(Beginning of Available data)

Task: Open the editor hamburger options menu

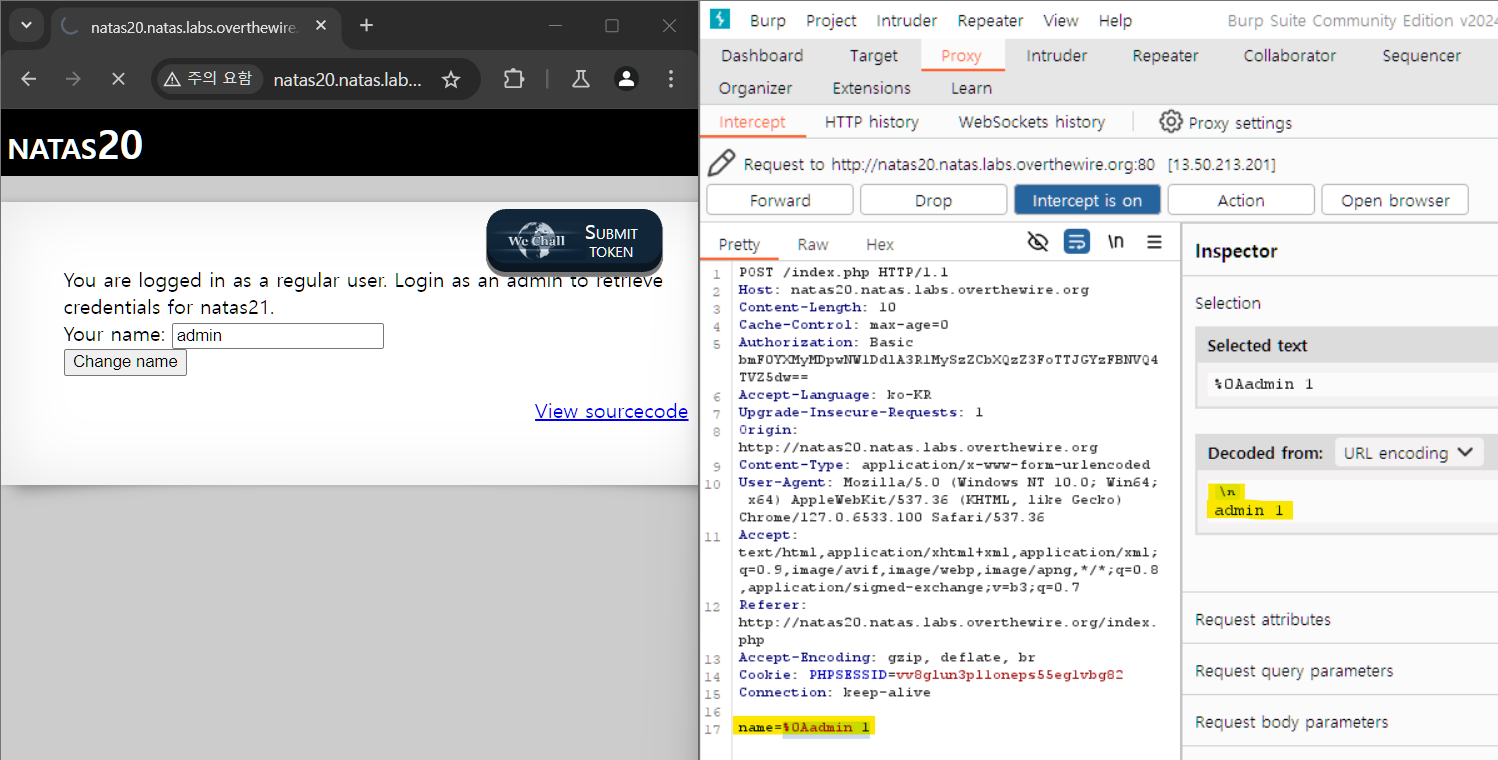Action: tap(1154, 242)
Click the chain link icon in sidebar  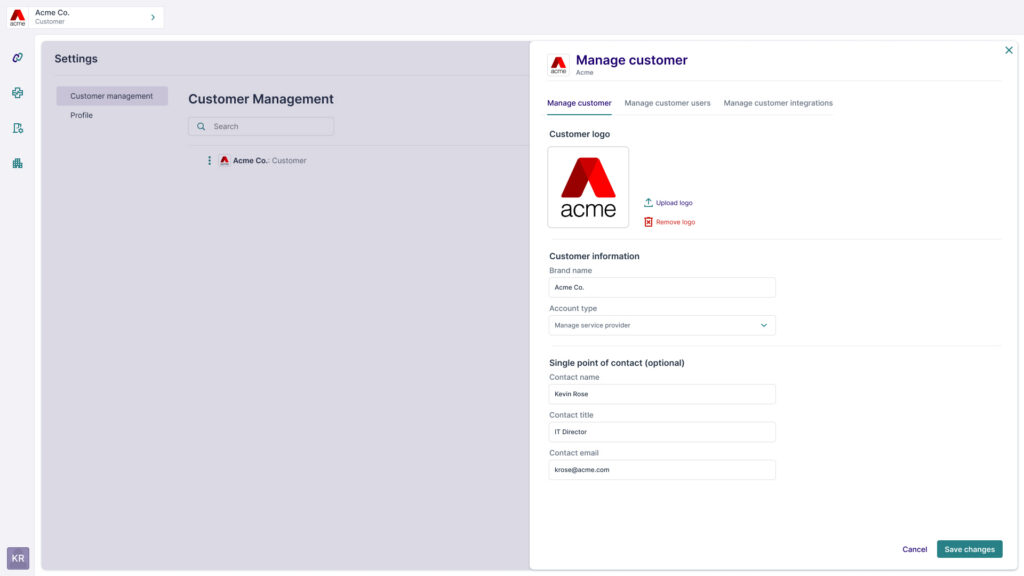coord(17,58)
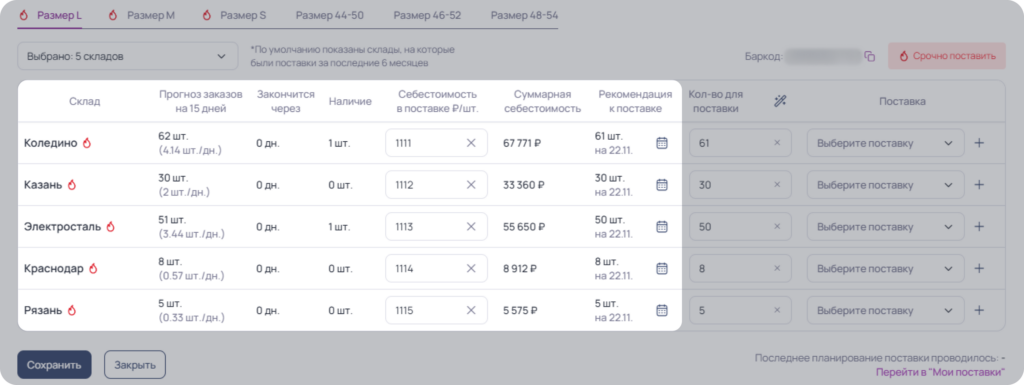The image size is (1024, 385).
Task: Open "Выберите поставку" dropdown for Краснодар
Action: pyautogui.click(x=886, y=268)
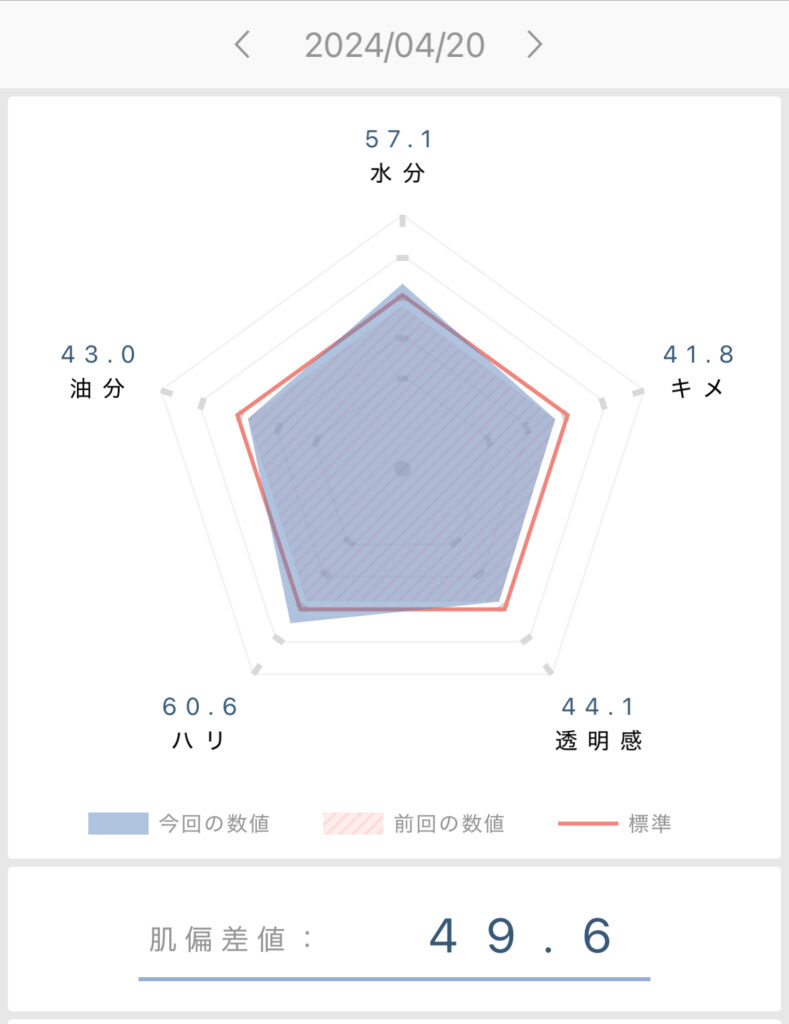
Task: Click the 前回の数値 legend text
Action: pyautogui.click(x=449, y=824)
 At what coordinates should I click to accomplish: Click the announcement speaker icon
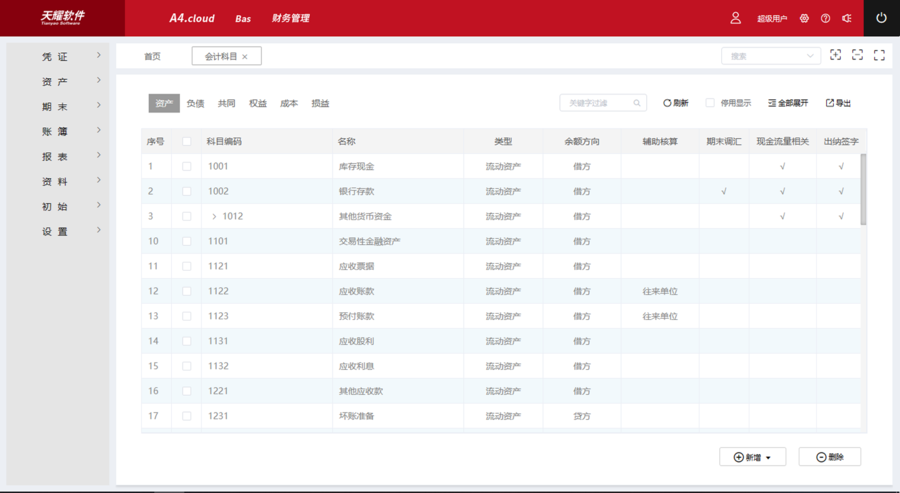(x=847, y=18)
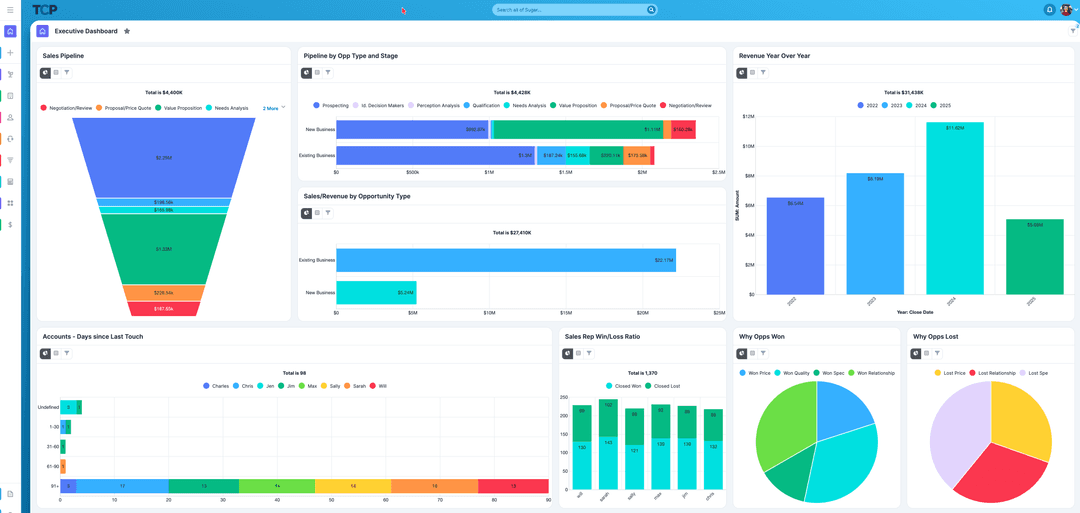The height and width of the screenshot is (513, 1080).
Task: Open the user avatar dropdown menu
Action: [1068, 10]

(End of Available data)

* Exercise goal: Could you set down nothing but the lines from the one containing "At what coordinates" through the last line of the records above, both ends included, exactly as given and free of pictures?

* Task result:
 At what coordinates should I click to accomplish: Click the announcement speaker icon
(x=847, y=18)
The height and width of the screenshot is (513, 1080).
Task: Open the user avatar dropdown menu
Action: [1068, 10]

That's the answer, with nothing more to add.